IRC:35 governs the code of practice for road markings in India — specifying paint types, application widths, retroreflectivity standards, and maintenance requirements for all categories of road marking. IRC:67 covers the code of practice for road signs — governing sign design, placement heights, retroreflectivity, and visibility standards for traffic signs across Indian roads. IRC:SP:118-2018 provides guidelines for urban road design, including provisions for pedestrian infrastructure and mixed-traffic environments that are directly relevant to the conditions in Andhra Pradesh's ULBs.


By specifying these standards by name in the SOP, the programme creates an unambiguous quality benchmark against which implementation can be assessed and against which substandard work can be objected to and remedied. All Municipal Commissioners and Engineering officials have been directed to personally supervise execution and ensure strict adherence to these standards — creating individual accountability at the field level that complements the programme's statewide policy mandate.

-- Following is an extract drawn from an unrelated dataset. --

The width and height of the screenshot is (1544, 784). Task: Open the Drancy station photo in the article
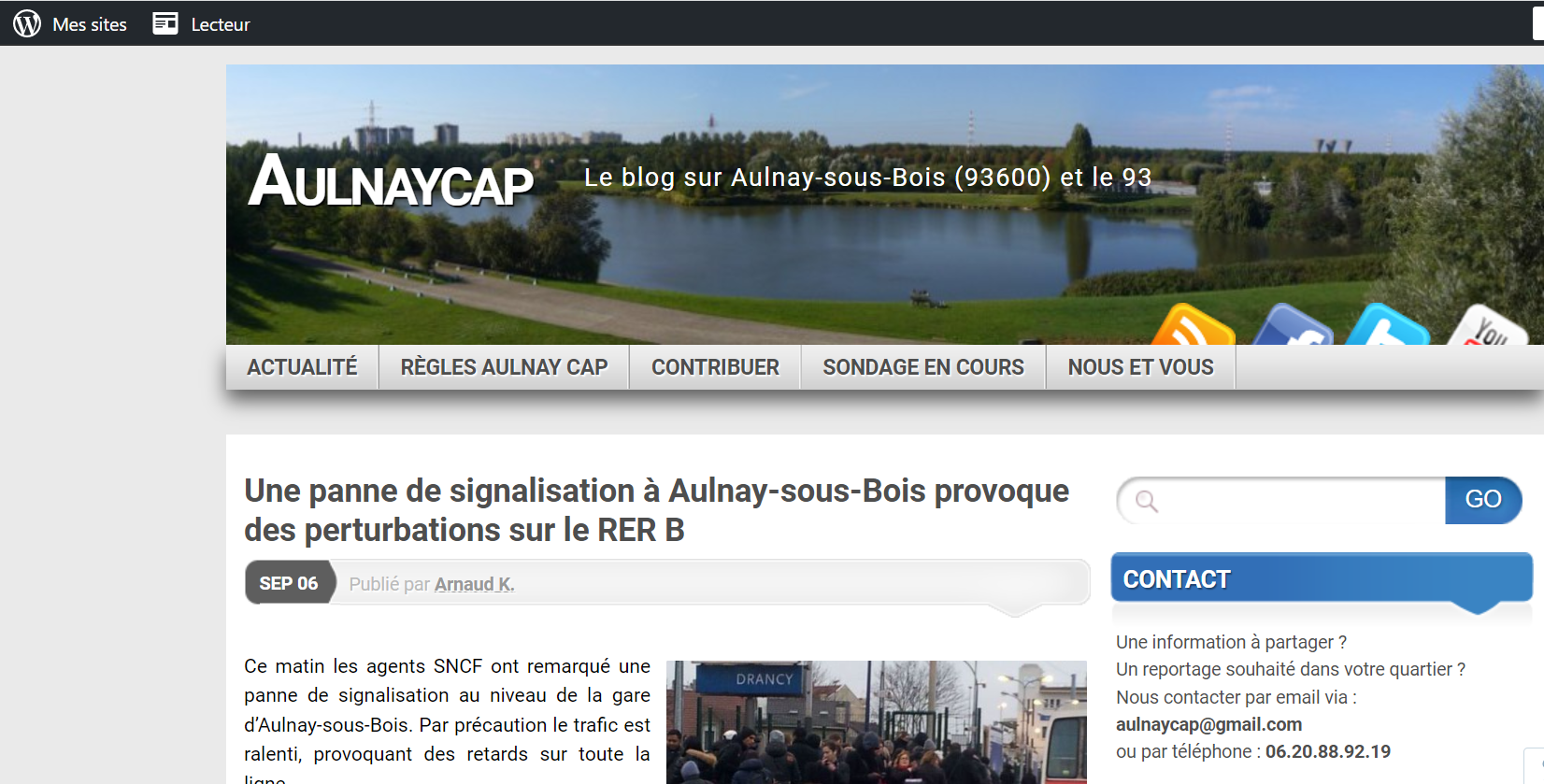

Principal Secretary Suresh Kumar on Road Safety Standardisation


A Uniform Scientific Urban Road Management System for AP


Principal Secretary S Suresh Kumar has articulated the programme's objective with clarity: to create a uniform and scientific urban road management system across Andhra Pradesh, with emphasis on road safety, standardisation, and improved commuter experience. This framing positions the lane marking and signage programme not as a standalone initiative but as a foundational layer of a broader urban road management system — one that creates the standardised physical environment within which traffic enforcement, public awareness, and driver behaviour change can operate most effectively.


His emphasis that potholes, damaged kerbs, drainage defects, and other deficiencies must be rectified before undertaking marking and signage works is both technically and symbolically important. Technically, it ensures the longevity and effectiveness of the new road safety markings. Symbolically, it signals that this programme is about comprehensive road safety improvement rather than cosmetic surface treatment — a distinction that determines whether the initiative delivers genuine road safety benefits or merely visible infrastructure activity.


The programme's launch during a period of heightened national focus on urban road safety — with the Supreme Court's lane driving observations, statewide AI traffic management system deployments, and multiple state government road safety drives all creating a powerful policy context — makes Andhra Pradesh's initiative timely, relevant, and positioned to contribute to a national momentum shift in how Indian states treat urban road safety infrastructure as a governance priority.